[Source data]
- Opening Delimiter -
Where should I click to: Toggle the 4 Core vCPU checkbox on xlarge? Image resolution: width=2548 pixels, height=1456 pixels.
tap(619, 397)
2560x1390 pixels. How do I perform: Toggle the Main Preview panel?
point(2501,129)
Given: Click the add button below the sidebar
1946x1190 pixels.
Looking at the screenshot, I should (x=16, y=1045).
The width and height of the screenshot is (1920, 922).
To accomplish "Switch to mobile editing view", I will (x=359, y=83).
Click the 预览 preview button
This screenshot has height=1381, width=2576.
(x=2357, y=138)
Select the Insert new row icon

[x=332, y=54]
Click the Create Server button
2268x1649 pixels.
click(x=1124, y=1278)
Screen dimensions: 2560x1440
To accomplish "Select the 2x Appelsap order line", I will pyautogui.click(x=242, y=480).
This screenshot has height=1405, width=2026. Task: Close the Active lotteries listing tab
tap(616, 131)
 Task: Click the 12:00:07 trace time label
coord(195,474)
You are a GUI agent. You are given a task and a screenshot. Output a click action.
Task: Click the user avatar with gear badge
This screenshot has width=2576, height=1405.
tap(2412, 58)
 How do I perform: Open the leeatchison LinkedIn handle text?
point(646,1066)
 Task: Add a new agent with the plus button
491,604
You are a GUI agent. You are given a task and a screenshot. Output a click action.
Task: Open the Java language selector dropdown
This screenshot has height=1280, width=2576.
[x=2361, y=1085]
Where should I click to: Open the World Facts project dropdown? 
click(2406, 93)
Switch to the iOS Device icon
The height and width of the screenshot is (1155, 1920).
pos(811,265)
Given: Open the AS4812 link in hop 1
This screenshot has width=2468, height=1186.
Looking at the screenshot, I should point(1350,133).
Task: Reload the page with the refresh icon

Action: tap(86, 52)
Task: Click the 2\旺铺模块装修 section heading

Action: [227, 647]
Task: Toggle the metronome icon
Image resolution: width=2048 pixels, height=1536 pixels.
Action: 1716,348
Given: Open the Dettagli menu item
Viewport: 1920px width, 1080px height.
- Closing Delimiter -
> [WHAT YOU NEED TO DO] Copy out the records once more, with nothing altered.

> [YOUR RESPONSE]
Where should I click to: Toggle the 4 Core vCPU checkbox on xlarge? Image resolution: width=2548 pixels, height=1456 pixels.
tap(619, 397)
2560x1390 pixels. How do I perform: Toggle the Main Preview panel?
point(2501,129)
Given: Click the add button below the sidebar
1946x1190 pixels.
Looking at the screenshot, I should (x=16, y=1045).
The width and height of the screenshot is (1920, 922).
To accomplish "Switch to mobile editing view", I will (x=359, y=83).
Click the 预览 preview button
This screenshot has height=1381, width=2576.
(x=2357, y=138)
Select the Insert new row icon

[x=332, y=54]
Click the Create Server button
2268x1649 pixels.
click(x=1124, y=1278)
Screen dimensions: 2560x1440
To accomplish "Select the 2x Appelsap order line", I will pyautogui.click(x=242, y=480).
This screenshot has height=1405, width=2026. Task: Close the Active lotteries listing tab
tap(616, 131)
 Task: Click the 12:00:07 trace time label
coord(195,474)
You are a GUI agent. You are given a task and a screenshot. Output a click action.
Task: Click the user avatar with gear badge
This screenshot has width=2576, height=1405.
tap(2412, 58)
 How do I perform: Open the leeatchison LinkedIn handle text?
point(646,1066)
 Task: Add a new agent with the plus button
491,604
You are a GUI agent. You are given a task and a screenshot. Output a click action.
Task: Open the Java language selector dropdown
This screenshot has height=1280, width=2576.
[x=2361, y=1085]
Where should I click to: Open the World Facts project dropdown? 
click(2406, 93)
Switch to the iOS Device icon
The height and width of the screenshot is (1155, 1920).
pos(811,265)
Given: Open the AS4812 link in hop 1
This screenshot has width=2468, height=1186.
Looking at the screenshot, I should point(1350,133).
Task: Reload the page with the refresh icon

Action: tap(86, 52)
Task: Click the 2\旺铺模块装修 section heading

Action: [227, 647]
Task: Toggle the metronome icon
Image resolution: width=2048 pixels, height=1536 pixels.
Action: 1716,348
Given: Open the Dettagli menu item
Viewport: 1920px width, 1080px height.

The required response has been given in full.